Give the number of lines below that contain the word "logo", and nothing else.
__________
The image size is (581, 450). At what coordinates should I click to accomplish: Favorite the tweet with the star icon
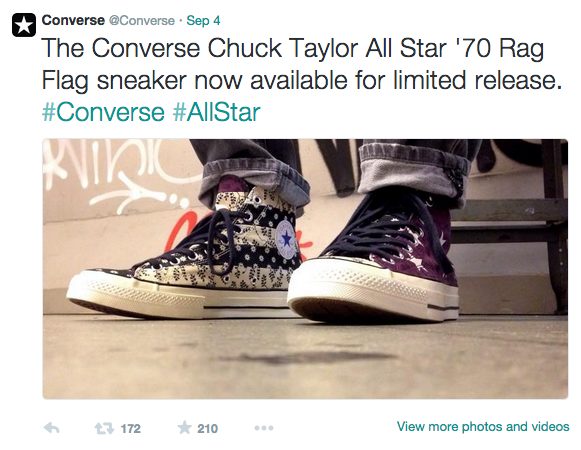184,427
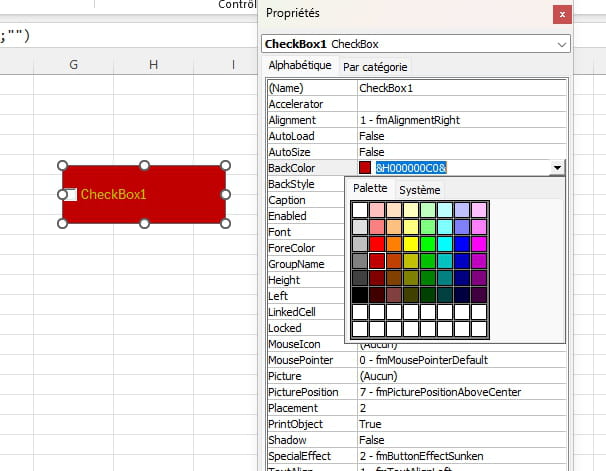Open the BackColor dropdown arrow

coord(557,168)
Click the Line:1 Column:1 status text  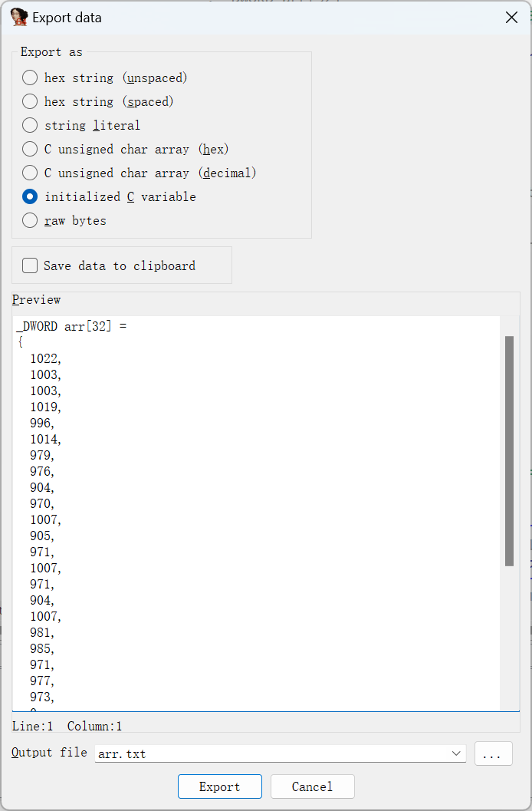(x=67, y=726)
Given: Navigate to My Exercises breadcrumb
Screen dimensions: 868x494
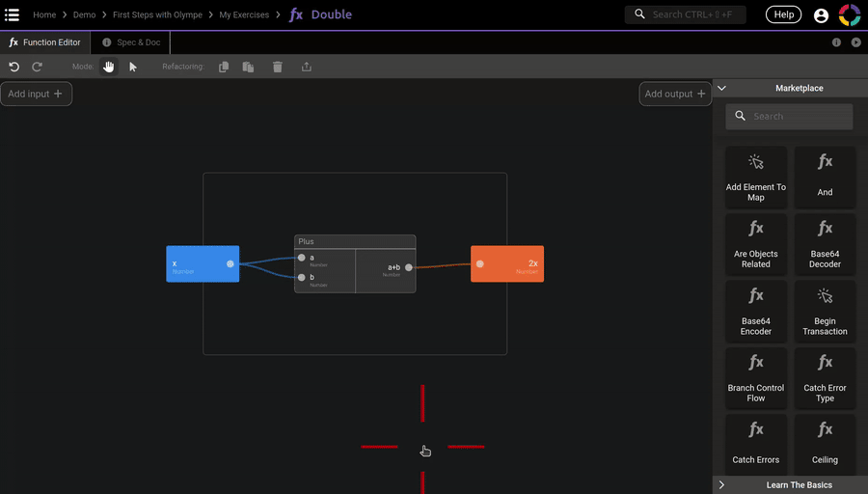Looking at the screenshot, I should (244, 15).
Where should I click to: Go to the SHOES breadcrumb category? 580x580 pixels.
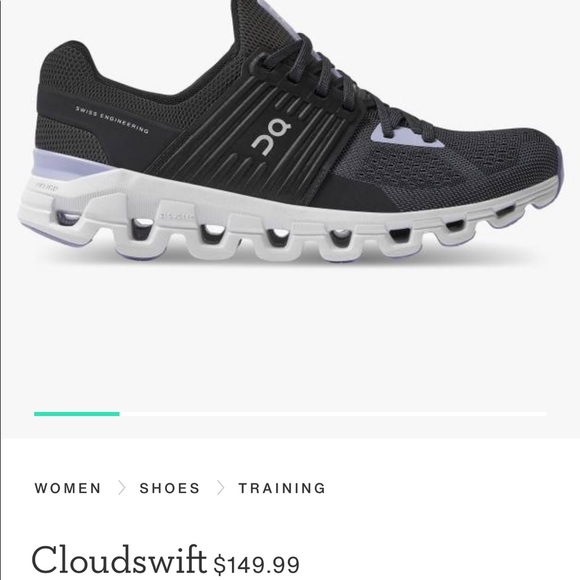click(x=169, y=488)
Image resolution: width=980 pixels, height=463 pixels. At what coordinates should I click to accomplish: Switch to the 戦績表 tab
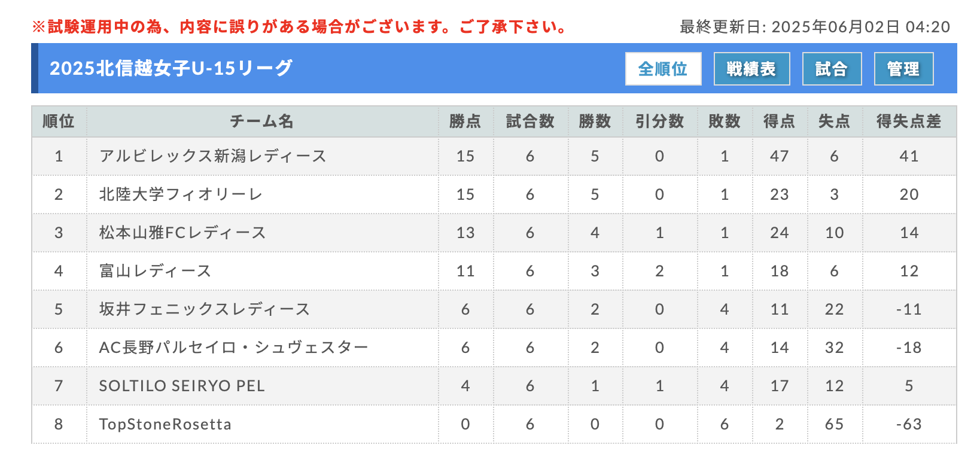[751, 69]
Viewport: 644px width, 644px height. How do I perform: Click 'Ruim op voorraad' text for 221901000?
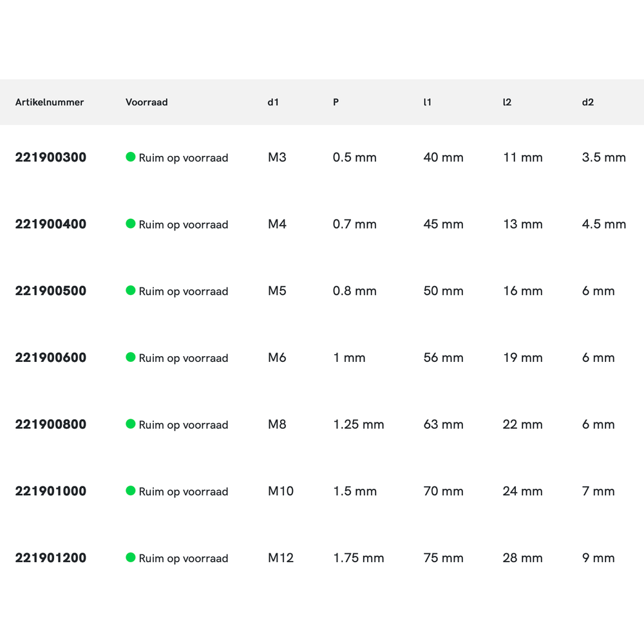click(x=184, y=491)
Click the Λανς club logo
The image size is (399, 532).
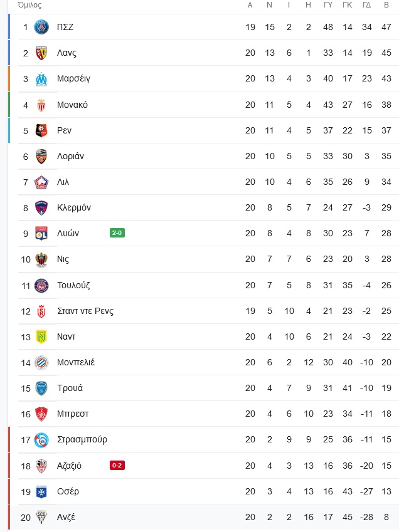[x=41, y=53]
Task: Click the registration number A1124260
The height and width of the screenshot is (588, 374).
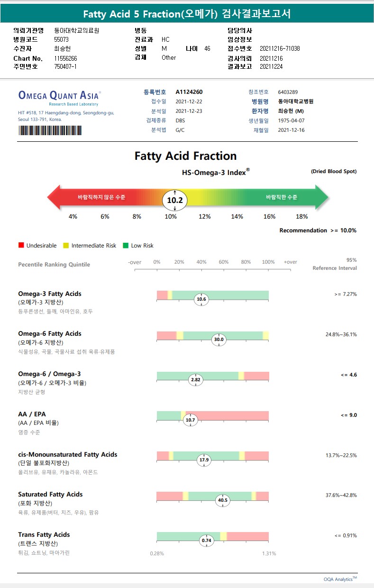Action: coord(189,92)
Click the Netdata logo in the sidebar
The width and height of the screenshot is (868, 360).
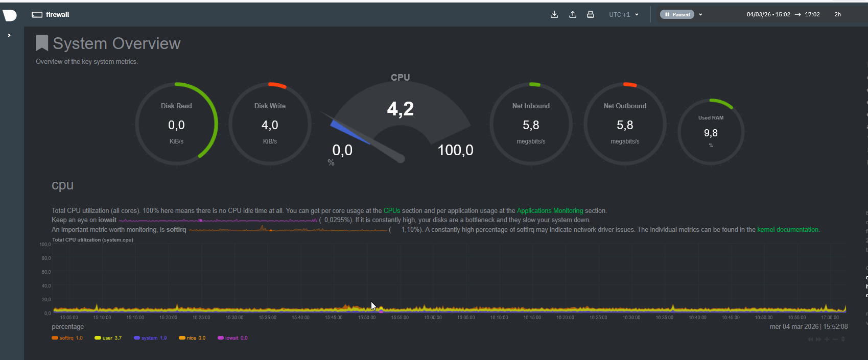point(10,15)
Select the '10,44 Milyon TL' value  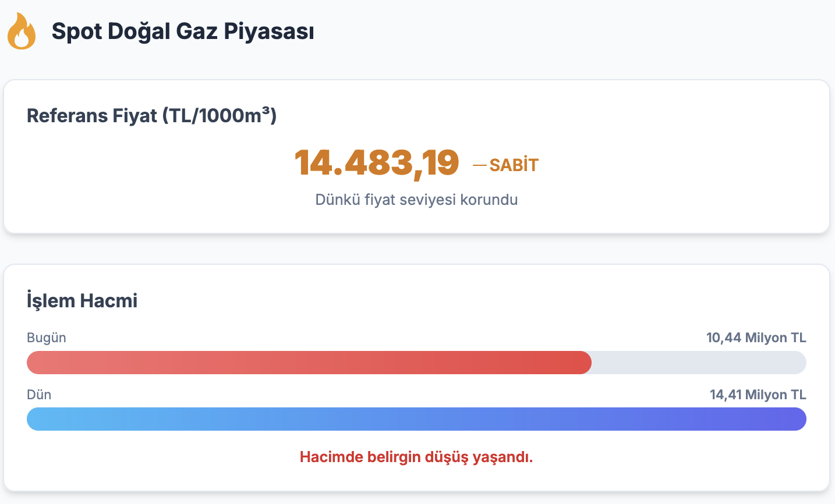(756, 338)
__________
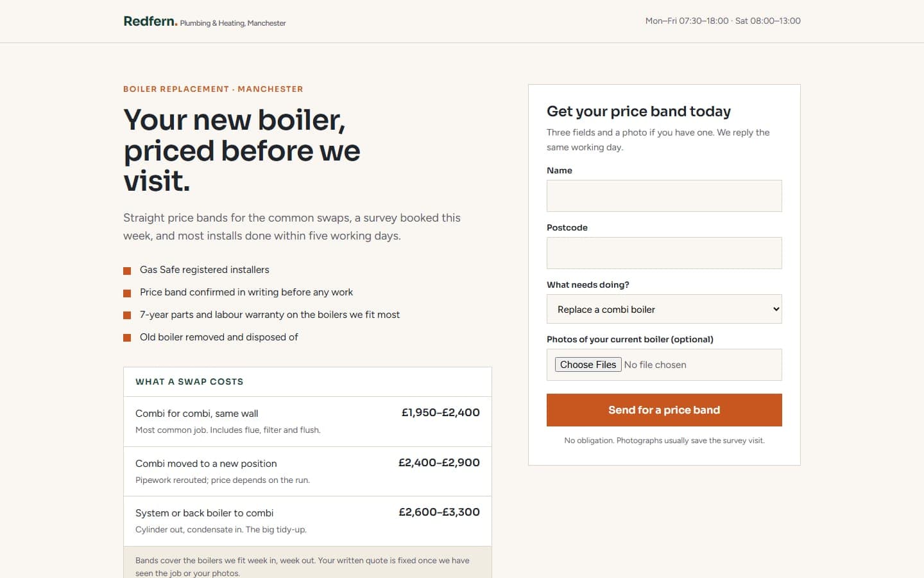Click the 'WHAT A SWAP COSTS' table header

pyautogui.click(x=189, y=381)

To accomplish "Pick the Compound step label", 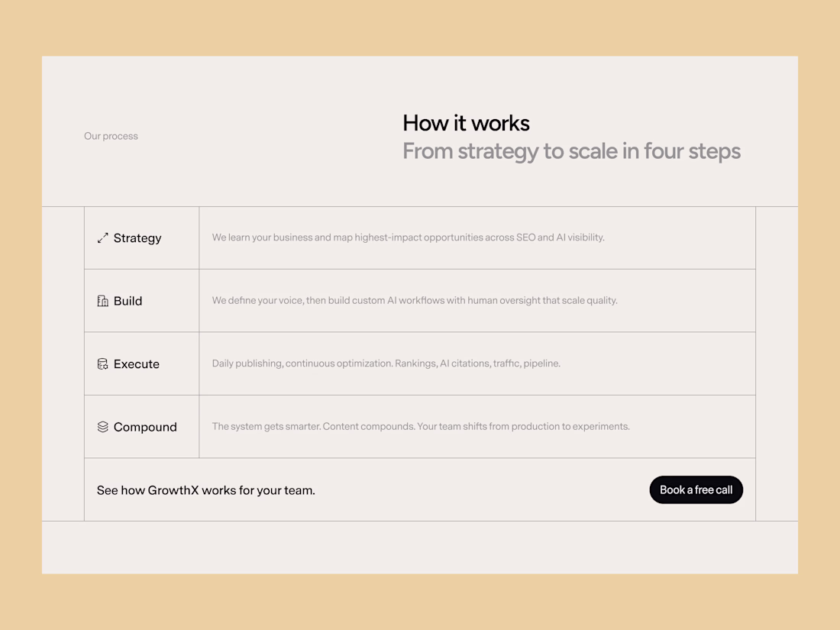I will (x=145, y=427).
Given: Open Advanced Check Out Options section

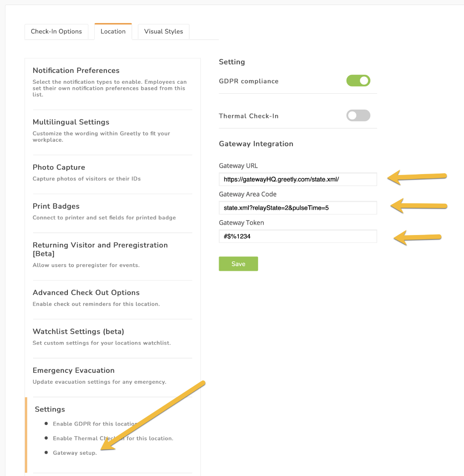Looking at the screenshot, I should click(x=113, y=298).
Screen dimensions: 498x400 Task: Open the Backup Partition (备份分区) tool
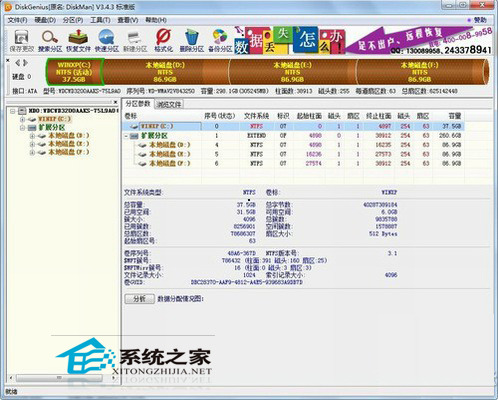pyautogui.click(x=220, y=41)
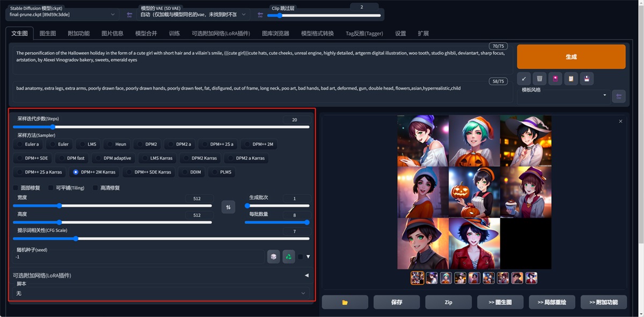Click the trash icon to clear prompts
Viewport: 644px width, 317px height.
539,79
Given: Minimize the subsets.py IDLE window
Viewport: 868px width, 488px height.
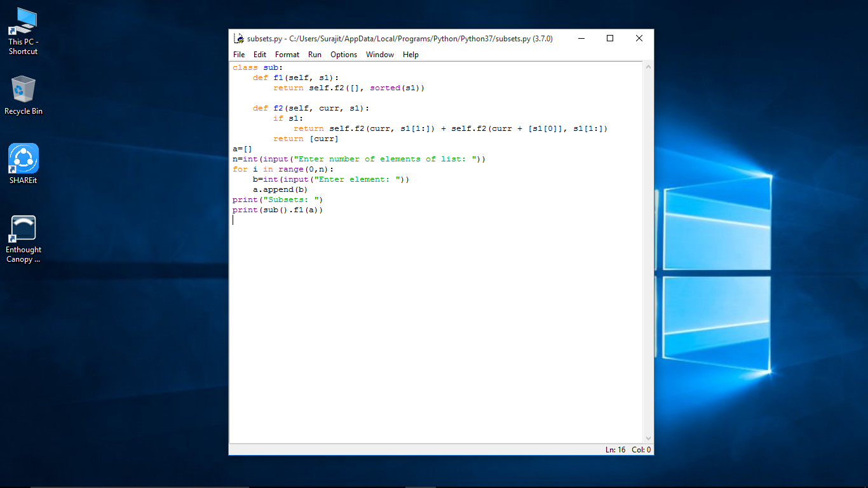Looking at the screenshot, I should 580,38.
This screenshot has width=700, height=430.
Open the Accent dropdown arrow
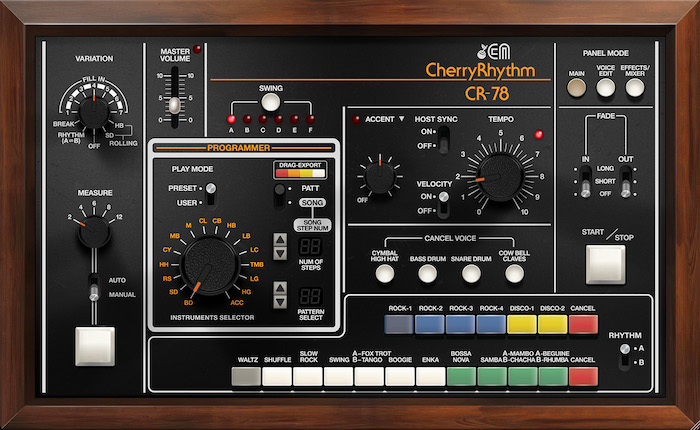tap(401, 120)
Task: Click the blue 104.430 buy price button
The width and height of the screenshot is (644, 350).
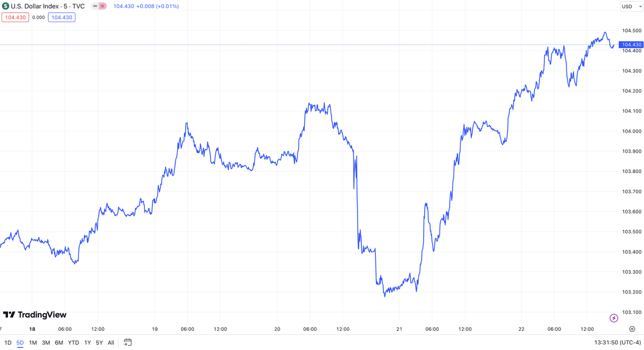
__________
- [Answer to this exercise]:
2